Cette description du principe ludique pourrait être celle du jeu théâtral avec sa fiction, son masque, sa scène délimitée et ses conventions. Ce principe ludique est présent d'ailleurs dans les scènes illustrées par les marginalia des manuscripts de textes sacrés et séculiers. Le mélange de registres exploité dans le ludique de ces marginalia est présent dans cette pièce comme élément structural et diégétique. Les marginalia avaient leurs espaces délimités, et par leur forme et contenu révèlent les mêmes caractéristiques qui se retrouvent dans le jeu. La pièce Like Will to Like est structurée sur des contrastes entre le groupe de malfaiteurs et le groupe de vertus. Il y a des épisodes cocasses dans lesquels le latin macaronique, le scatologique, les jurons (pour la plupart des références à la Crucifixion) se mêlent dans une fricassée qui traduit le renversement total de l'ordre des choses acceptables. Cette pièce est décousue. Il lui manque la structure de Mankind ou de Youth avec le parcours linéaire initiatique du protagoniste homo genum donnant forme aux épisodes alternés où figurent les personnifications des vertus et des vices.

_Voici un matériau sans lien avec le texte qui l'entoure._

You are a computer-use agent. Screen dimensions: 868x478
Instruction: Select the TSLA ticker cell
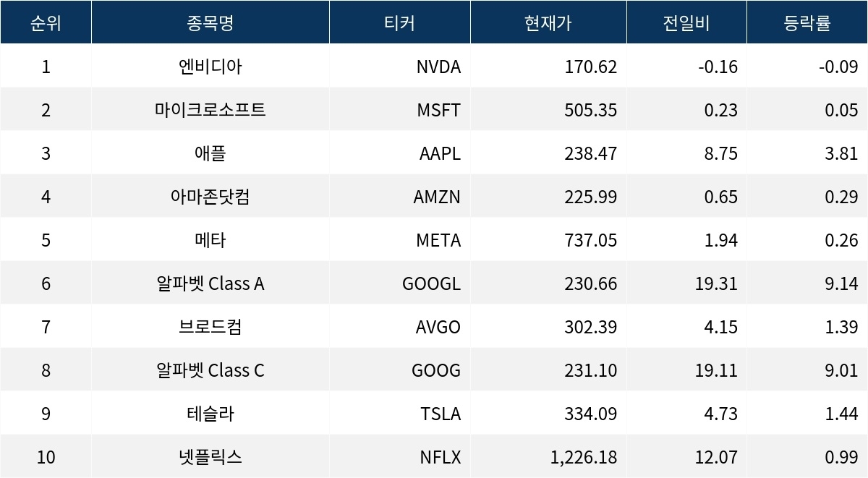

La technique des illustrateurs de textes sacrés qui avaient la liberté considérable de ridiculiser, renverser, inverser les images médiévales représentant les structures hiérarchisées mises en place, se dessine derrière l'agencement peu rigoureux de la pièce Like Will to Like. Chaque image avait son image inverse. Ce n'est peut-être pas suffisant de dire, vu cette multiplicité d'images subversives, que le langage et la perversité corporelle qui figurent dans les marginalia et dans le théâtre étaient des exempla négatives, du genre de celles employées par les sermonneurs pour réveiller un auditoire somnolent ! Le travestissement, la profanation et le sacrilège semblent être essentiels à la continuité du sacré dans la société. L'esprit ludique paraît indispensable aux sensibilités religieuses de ceux qui participent aux Mystères du XIVe siècle : en témoigne l'allégresse avec laquelle les tourmenteurs du Christ s'appliquent à le torturer, blaguant entre eux et se trouvant drôles. Le spectacle est présenté comme un jeu sérieux et sobre, comme en témoigne le ban précédant le cycle de Chester 156 :

‘You ffletchers, bowyers, Cowpers, stringers, and Iremongers,
see soberly ye make of Christes dolefull death,
his scourginge, his whippinge, his bloudeshett and passion
and all the paines he suffred till the last of his breath.
(The Chester Plays, v. 138-141)’

Comme le souligne V. A. Kolve 157 , la comédie n'est pas aux dépens des personnages sacrés. Au contraire, ils se détachent des personnages profanes et comiques par leur aura de dignité et par le pathos qu'ils inspirent. Ils se meuvent dans un monde mimétique qui englobe le comique, le violent, le fracassant, le grotesque : ce monde agit sur eux mais n'empiète point sur leur dignité.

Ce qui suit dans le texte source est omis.